== RECORDS TO USE ==

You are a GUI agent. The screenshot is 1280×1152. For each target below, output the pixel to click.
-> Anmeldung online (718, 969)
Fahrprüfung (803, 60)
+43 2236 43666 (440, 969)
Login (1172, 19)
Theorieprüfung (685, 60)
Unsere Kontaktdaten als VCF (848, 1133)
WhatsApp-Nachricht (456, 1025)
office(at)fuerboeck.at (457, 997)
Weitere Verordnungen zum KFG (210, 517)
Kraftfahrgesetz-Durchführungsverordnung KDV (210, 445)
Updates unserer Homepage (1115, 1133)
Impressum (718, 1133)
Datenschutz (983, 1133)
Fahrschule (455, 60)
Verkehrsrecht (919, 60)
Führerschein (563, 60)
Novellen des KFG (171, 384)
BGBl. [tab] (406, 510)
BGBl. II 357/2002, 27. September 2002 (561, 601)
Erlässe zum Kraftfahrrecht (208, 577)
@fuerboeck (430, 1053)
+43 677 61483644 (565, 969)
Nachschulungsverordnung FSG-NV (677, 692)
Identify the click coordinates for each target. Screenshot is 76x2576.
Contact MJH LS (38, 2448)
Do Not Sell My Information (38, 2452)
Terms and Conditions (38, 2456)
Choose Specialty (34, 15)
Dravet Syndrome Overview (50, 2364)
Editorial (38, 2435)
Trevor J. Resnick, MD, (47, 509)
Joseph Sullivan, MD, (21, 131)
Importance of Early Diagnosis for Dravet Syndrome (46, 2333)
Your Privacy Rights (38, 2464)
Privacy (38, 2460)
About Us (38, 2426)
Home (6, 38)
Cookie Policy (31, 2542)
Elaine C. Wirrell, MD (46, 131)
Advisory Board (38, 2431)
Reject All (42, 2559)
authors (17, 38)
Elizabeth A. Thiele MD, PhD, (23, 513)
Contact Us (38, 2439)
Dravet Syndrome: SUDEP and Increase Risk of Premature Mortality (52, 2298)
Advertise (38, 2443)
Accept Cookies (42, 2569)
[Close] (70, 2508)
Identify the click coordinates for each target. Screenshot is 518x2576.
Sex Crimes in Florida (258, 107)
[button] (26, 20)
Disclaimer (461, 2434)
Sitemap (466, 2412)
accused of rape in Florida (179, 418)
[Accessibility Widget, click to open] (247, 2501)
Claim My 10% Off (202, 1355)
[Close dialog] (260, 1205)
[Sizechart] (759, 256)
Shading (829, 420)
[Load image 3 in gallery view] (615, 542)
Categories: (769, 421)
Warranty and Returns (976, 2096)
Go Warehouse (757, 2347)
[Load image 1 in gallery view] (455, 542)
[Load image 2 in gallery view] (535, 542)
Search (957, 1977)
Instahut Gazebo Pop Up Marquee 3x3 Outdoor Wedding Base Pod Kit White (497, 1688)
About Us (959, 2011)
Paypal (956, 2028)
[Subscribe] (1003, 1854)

===

▶ **INSTRUCTIONS TO FOLLOW**:
Write out each line exactly, starting with the line that contains "Elaine C. Wirrell, MD (46, 131)" and stopping after the last line of the data.

▶ **SOLUTION TO THE PROBLEM**:
Elaine C. Wirrell, MD (46, 131)
Advisory Board (38, 2431)
Reject All (42, 2559)
authors (17, 38)
Elizabeth A. Thiele MD, PhD, (23, 513)
Contact Us (38, 2439)
Dravet Syndrome: SUDEP and Increase Risk of Premature Mortality (52, 2298)
Advertise (38, 2443)
Accept Cookies (42, 2569)
[Close] (70, 2508)
Identify the click coordinates for each target. Screenshot is 518x2576.
Sex Crimes in Florida (258, 107)
[button] (26, 20)
Disclaimer (461, 2434)
Sitemap (466, 2412)
accused of rape in Florida (179, 418)
[Accessibility Widget, click to open] (247, 2501)
Claim My 10% Off (202, 1355)
[Close dialog] (260, 1205)
[Sizechart] (759, 256)
Shading (829, 420)
[Load image 3 in gallery view] (615, 542)
Categories: (769, 421)
Warranty and Returns (976, 2096)
Go Warehouse (757, 2347)
[Load image 1 in gallery view] (455, 542)
[Load image 2 in gallery view] (535, 542)
Search (957, 1977)
Instahut Gazebo Pop Up Marquee 3x3 Outdoor Wedding Base Pod Kit White (497, 1688)
About Us (959, 2011)
Paypal (956, 2028)
[Subscribe] (1003, 1854)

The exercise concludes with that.